Example: Daily Standup Summary
name: user/daily-standup
mode: background
steps:
- id: trigger
type: trigger
trigger:
type: schedule
cron: "0 9 * * 1-5"
- id: gather
type: task
task:
kind: invoke_agent
persona_id: user/project-manager
task: "Summarize yesterday's git commits and open PRs for the team"
- id: notify
type: task
task:
kind: call_tool
tool_id: comm.send_external_message
arguments:
channel: "#standup"
body: "{{steps.gather.output}}"More ideas: automated code scanning, nightly report generation, data pipeline orchestration.
Chat Workflows
Chat workflows run inside a conversation. They can pause to ask questions, present choices, and wait for approval before continuing.
Key Capabilities
- Feedback gates — pause execution and ask the user to confirm or choose.
- Interactive data gathering — collect inputs step-by-step through the chat.
- Result messages — display a formatted summary when the workflow completes.
Example: Guided Project Setup
name: user/project-setup
mode: chat
steps:
- id: trigger
type: trigger
trigger:
type: manual
input_schema:
type: object
properties:
projectName:
type: string
- id: ask_stack
type: task
task:
kind: invoke_agent
persona_id: user/developer
task: "What tech stack should we use for {{trigger.input.projectName}}?"
- id: confirm
type: task
task:
kind: feedback_gate
prompt: "Here's my recommendation. Shall I proceed?"
- id: setup
type: task
task:
kind: invoke_agent
persona_id: user/developer
task: "Set up project {{trigger.input.projectName}} with the agreed stack"

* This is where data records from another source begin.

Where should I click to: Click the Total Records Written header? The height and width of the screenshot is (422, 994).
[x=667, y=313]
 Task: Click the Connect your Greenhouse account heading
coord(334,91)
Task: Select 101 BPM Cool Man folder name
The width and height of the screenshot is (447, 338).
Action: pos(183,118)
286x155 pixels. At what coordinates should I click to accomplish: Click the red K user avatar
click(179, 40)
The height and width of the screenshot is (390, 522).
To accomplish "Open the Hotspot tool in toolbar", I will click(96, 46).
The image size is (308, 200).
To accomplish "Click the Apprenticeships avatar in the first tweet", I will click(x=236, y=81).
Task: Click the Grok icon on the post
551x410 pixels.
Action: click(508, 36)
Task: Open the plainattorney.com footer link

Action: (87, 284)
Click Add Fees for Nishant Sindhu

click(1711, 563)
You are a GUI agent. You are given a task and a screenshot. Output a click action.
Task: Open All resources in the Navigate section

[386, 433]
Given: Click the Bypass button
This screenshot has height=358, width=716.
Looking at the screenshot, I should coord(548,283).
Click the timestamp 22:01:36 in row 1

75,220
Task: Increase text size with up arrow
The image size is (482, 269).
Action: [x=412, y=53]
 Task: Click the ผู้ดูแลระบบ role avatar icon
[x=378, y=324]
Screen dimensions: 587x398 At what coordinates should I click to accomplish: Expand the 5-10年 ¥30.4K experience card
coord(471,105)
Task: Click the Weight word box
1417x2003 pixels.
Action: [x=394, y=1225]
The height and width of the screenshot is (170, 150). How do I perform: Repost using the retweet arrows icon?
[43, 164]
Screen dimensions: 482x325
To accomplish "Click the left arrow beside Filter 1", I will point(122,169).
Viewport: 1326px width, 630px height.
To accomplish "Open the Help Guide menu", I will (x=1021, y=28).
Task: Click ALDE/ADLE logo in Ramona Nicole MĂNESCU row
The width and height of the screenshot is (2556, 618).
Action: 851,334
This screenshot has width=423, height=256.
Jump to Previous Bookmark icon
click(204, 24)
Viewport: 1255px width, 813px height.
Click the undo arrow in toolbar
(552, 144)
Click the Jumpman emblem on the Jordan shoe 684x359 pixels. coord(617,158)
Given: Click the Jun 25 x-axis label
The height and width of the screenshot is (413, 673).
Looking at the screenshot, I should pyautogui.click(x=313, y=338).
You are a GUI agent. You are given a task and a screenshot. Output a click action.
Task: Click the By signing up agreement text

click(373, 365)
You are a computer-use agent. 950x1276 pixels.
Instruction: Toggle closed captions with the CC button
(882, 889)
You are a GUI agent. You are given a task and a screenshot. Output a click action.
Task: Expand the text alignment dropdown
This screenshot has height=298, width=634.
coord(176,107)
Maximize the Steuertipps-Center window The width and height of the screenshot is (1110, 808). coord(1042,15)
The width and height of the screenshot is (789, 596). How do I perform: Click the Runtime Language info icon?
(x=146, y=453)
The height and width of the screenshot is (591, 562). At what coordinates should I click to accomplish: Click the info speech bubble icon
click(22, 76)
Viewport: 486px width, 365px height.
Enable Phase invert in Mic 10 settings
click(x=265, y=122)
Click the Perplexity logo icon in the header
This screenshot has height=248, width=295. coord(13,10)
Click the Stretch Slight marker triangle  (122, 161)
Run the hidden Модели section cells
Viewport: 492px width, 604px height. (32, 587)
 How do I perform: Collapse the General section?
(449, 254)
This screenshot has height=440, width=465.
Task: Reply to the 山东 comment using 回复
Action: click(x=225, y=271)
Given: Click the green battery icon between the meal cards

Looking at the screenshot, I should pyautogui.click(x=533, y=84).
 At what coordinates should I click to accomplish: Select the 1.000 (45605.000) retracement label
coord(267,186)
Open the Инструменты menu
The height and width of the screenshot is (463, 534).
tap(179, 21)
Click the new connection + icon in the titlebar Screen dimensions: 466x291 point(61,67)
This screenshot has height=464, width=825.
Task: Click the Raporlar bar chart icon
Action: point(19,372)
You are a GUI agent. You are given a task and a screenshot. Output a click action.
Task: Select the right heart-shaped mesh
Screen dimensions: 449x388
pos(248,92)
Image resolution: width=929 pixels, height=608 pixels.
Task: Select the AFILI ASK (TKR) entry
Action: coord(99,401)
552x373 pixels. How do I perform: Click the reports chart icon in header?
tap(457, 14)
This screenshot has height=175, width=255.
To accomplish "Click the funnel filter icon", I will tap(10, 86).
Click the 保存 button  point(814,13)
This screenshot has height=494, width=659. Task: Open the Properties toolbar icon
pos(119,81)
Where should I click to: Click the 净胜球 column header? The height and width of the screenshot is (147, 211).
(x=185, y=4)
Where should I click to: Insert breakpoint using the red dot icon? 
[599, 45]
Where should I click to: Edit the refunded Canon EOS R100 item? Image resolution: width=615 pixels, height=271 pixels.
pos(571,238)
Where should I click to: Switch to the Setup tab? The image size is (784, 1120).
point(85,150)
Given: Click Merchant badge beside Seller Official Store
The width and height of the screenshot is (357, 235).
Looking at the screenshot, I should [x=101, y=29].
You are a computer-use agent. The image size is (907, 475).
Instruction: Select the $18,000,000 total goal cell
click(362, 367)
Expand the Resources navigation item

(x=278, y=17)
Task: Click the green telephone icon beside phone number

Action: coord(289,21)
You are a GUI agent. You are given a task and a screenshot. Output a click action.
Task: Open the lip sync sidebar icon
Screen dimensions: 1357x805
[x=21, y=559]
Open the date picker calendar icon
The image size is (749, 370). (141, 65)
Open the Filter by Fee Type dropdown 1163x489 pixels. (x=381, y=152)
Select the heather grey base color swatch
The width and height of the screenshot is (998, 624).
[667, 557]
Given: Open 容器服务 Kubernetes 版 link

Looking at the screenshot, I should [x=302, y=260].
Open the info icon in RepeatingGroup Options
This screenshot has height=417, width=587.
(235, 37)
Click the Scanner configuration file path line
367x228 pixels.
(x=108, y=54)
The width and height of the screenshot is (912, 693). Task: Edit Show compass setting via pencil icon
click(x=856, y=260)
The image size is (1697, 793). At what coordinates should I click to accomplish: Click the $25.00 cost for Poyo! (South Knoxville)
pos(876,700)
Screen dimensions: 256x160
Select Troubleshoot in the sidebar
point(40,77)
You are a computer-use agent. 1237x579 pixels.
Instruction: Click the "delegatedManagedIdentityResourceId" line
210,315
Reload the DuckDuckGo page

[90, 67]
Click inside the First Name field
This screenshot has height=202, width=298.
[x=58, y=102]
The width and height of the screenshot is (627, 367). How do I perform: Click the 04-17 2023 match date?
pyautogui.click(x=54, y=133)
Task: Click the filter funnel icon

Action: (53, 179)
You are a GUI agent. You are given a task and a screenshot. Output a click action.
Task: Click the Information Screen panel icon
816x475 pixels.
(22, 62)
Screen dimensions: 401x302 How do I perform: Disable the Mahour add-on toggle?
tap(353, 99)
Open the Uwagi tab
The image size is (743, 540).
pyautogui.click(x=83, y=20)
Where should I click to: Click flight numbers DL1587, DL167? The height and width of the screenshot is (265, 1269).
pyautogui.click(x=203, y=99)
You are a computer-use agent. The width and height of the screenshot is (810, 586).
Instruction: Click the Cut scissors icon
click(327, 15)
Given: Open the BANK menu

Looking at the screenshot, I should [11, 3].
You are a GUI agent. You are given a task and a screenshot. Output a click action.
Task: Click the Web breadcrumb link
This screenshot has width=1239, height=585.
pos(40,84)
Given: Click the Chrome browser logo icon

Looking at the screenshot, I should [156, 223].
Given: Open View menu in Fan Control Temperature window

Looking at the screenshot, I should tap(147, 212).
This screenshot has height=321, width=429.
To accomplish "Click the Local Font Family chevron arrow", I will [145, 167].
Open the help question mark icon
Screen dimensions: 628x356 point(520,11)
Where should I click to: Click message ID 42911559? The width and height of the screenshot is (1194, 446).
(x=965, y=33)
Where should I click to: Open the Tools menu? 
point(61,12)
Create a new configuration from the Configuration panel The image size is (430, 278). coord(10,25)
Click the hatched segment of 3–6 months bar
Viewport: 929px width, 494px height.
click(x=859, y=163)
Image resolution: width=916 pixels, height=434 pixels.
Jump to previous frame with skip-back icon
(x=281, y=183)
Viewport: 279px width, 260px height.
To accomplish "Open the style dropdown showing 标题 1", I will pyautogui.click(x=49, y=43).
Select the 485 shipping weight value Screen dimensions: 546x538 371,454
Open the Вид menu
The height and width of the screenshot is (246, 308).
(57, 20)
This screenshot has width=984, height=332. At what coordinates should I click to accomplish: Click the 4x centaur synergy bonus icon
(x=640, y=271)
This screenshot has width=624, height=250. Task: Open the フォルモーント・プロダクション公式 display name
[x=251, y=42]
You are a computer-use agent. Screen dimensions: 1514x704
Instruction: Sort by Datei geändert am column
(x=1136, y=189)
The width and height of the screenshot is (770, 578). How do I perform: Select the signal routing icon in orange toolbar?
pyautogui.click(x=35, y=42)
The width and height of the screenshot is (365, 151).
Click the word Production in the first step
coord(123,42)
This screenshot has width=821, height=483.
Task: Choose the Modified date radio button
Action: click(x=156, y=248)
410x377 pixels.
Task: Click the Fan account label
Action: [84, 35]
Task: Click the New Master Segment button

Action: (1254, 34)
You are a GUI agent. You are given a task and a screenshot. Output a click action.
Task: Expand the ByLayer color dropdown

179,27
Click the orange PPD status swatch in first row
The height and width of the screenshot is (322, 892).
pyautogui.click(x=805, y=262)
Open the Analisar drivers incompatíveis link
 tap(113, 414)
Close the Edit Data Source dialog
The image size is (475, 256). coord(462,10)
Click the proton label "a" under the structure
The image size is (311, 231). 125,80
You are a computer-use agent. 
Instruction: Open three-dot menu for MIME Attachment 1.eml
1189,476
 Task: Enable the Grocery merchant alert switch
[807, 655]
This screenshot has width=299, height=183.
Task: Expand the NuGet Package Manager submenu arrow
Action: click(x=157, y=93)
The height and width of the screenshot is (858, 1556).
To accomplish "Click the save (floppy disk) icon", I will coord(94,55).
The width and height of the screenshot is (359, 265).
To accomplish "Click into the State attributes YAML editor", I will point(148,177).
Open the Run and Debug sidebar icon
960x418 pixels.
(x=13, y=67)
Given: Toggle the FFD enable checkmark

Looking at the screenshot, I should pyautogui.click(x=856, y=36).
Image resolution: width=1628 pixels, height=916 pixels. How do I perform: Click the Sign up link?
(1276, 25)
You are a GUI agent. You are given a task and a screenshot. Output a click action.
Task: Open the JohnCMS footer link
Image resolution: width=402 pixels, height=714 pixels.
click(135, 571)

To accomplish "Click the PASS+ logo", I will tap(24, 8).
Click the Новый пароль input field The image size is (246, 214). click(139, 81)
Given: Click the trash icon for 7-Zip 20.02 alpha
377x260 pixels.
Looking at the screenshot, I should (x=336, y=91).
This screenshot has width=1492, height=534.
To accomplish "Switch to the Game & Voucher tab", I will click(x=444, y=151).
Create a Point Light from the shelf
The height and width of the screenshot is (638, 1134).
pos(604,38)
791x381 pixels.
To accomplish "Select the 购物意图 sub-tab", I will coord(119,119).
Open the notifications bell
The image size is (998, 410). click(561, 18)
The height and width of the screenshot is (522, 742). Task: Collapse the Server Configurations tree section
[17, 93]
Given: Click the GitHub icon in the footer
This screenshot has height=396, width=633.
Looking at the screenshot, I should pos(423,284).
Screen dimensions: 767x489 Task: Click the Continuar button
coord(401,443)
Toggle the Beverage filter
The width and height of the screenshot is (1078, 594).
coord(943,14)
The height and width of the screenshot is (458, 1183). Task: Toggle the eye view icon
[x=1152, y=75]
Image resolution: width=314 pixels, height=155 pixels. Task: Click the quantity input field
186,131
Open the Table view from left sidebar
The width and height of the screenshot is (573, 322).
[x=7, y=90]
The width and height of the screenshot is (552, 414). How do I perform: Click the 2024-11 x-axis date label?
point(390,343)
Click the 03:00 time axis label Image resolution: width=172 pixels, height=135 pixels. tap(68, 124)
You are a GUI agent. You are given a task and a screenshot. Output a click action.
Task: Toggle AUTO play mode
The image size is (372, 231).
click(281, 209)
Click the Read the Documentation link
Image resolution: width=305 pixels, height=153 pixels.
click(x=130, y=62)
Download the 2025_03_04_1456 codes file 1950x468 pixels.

result_message: "{{steps.setup.output}}"Step Types Reference
Every step has a type (trigger, task, or control_flow) and a kind that determines what it does.
Task Kinds
| Kind | What it does |
|---|---|
call_tool | Invoke any MCP tool by tool_id with arguments |
invoke_agent | Spawn an agent with a persona and a task prompt |
invoke_prompt | Resolve a persona's prompt template with parameters |
feedback_gate | Pause and ask the user for confirmation or input (chat mode) |
event_gate | Pause until a specific event arrives on a topic |
launch_workflow | Start another workflow, optionally passing inputs |
schedule_task | Register a cron-scheduled action |
delay | Wait for duration_secs before continuing |
set_variable | Assign, append, or merge values into workflow variables |
signal_agent | Send a message to a running agent or session |
Control Flow
Use type: control_flow steps to add branching and iteration.
Branch
- id: check_size
type: control_flow
control:
kind: branch
condition: "{{steps.analyze.output.lines}} > 500"
then: [deep_review]
else: [quick_review]For Each
- id: process_files
type: control_flow
control:
kind: for_each
collection: "{{steps.list.output.files}}"
item_var: current_file
body: [lint_file]While
- id: poll
type: control_flow
control:
kind: while
condition: "{{variables.status}} != 'ready'"
max_iterations: 10
body: [check_status, wait]Error Handling
Attach an on_error strategy to any step:
| Strategy | Behaviour |
|---|---|
retry | Retry up to max_retries times with delay_secs between attempts |
skip | Skip the step and optionally provide a default_output |
goto | Jump to a specific step_id |
fail_workflow | Abort the workflow with an optional message |
- id: flaky_api
type: task
task:
kind: call_tool
tool_id: fetch_data
arguments:
url: "https://api.example.com/data"
on_error:
strategy: retry
max_retries: 3
delay_secs: 10Variables and Data Flow
Workflows pass data between steps using template expressions.
{{steps.<id>.output}}— the output of a completed step.{{trigger.input.<field>}}— an input value from the trigger.{{variables.<name>}}— a workflow-scoped variable set byset_variablesteps.
Use a set_variable step to accumulate or transform data mid-workflow:
- id: save_result
type: task
task:
kind: set_variable
assignments:
- variable: summary
value: "{{steps.gather.output}}"
operation: setThe operation field supports set (overwrite), append_list (add to an array), and merge_map (shallow-merge into an object).
TIP
Keep workflows focused on orchestration. Put complex logic inside agent prompts or dedicated tools — workflows are the glue that connects them.